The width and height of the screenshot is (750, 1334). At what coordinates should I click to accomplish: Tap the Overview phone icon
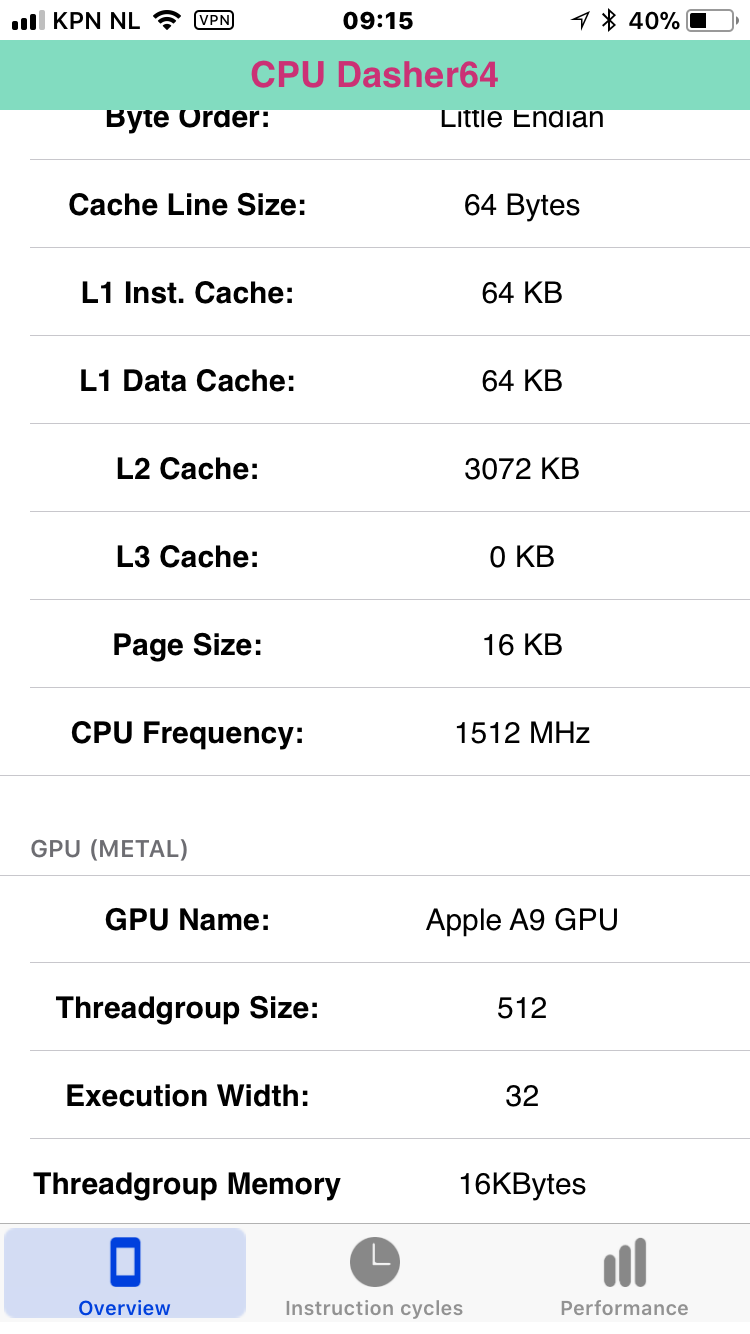click(x=125, y=1262)
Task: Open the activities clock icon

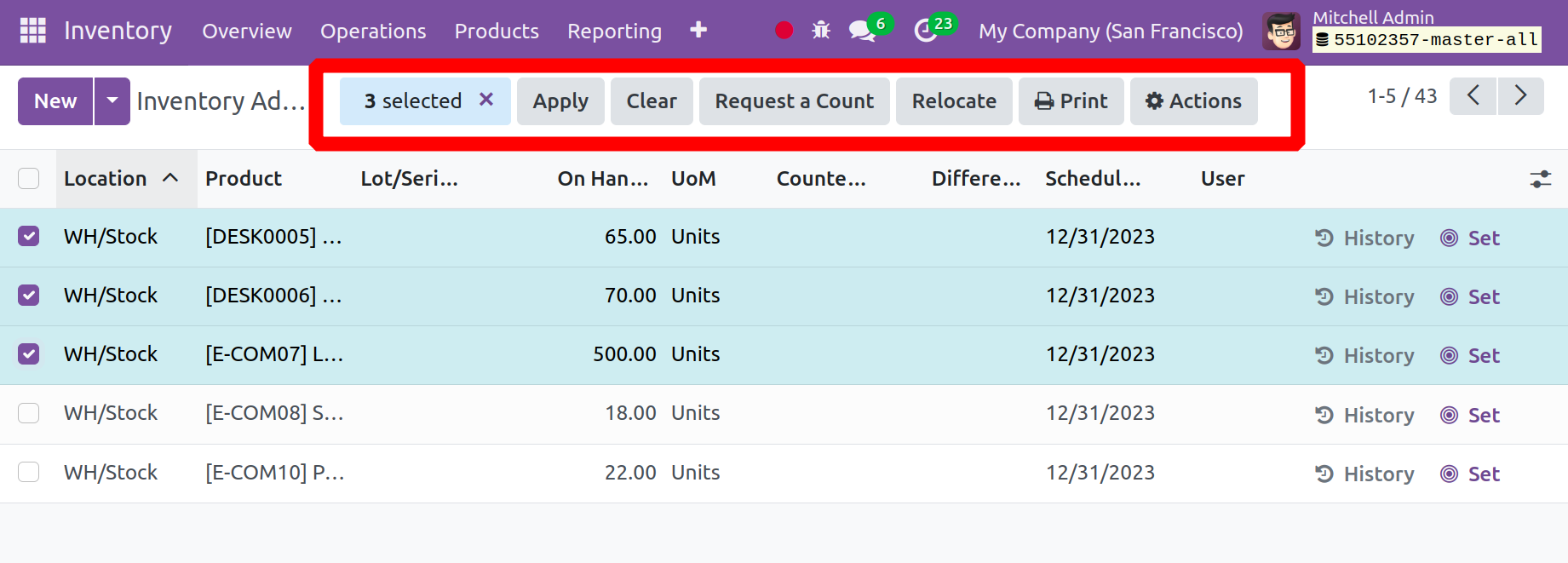Action: (926, 32)
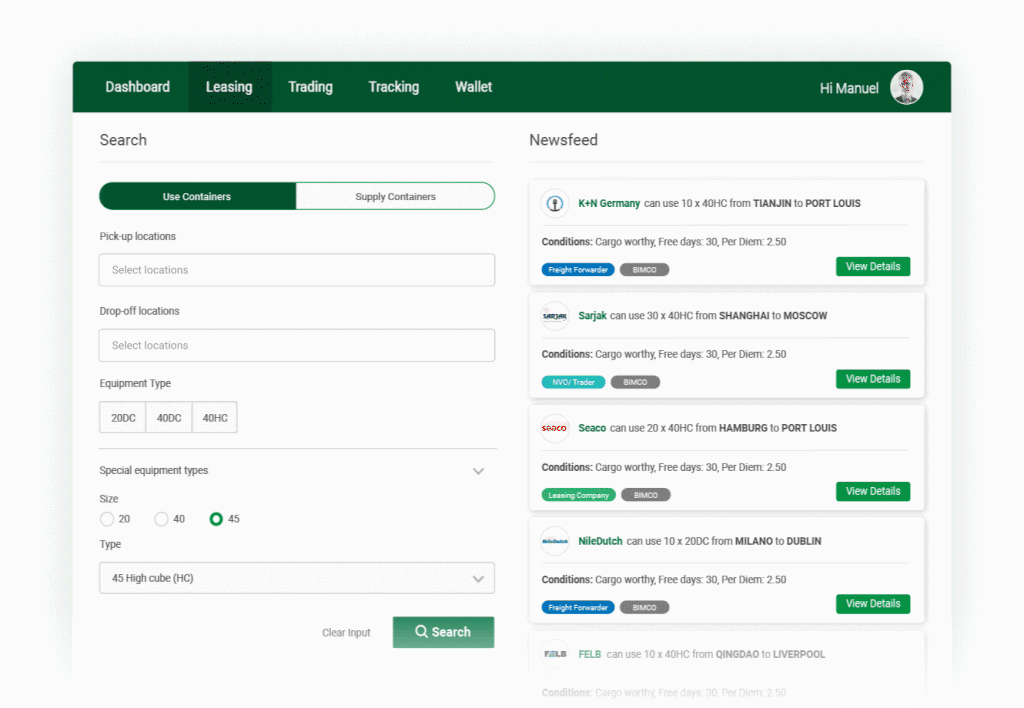Click the Sarjak company logo
The height and width of the screenshot is (708, 1024).
(x=554, y=316)
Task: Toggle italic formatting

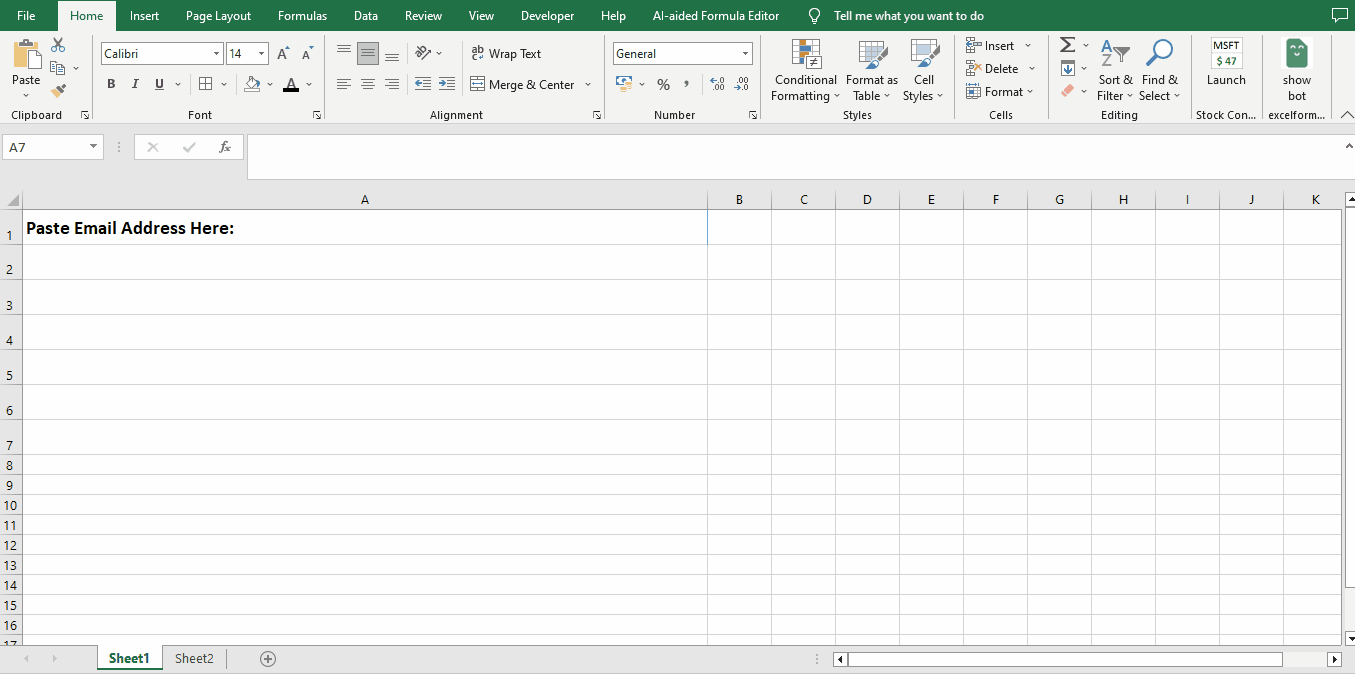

****************************************

▶ _WORK REQUIRED_: What comes back should match the records exactly, minus any pictures.

▶ _ANSWER BELOW_:
The width and height of the screenshot is (750, 1334). At what coordinates should I click to accomplish: Tap the Overview phone icon
click(x=125, y=1262)
Task: Open the activities clock icon

Action: (926, 32)
Click the Sarjak company logo
The height and width of the screenshot is (708, 1024).
(x=554, y=316)
Task: Toggle italic formatting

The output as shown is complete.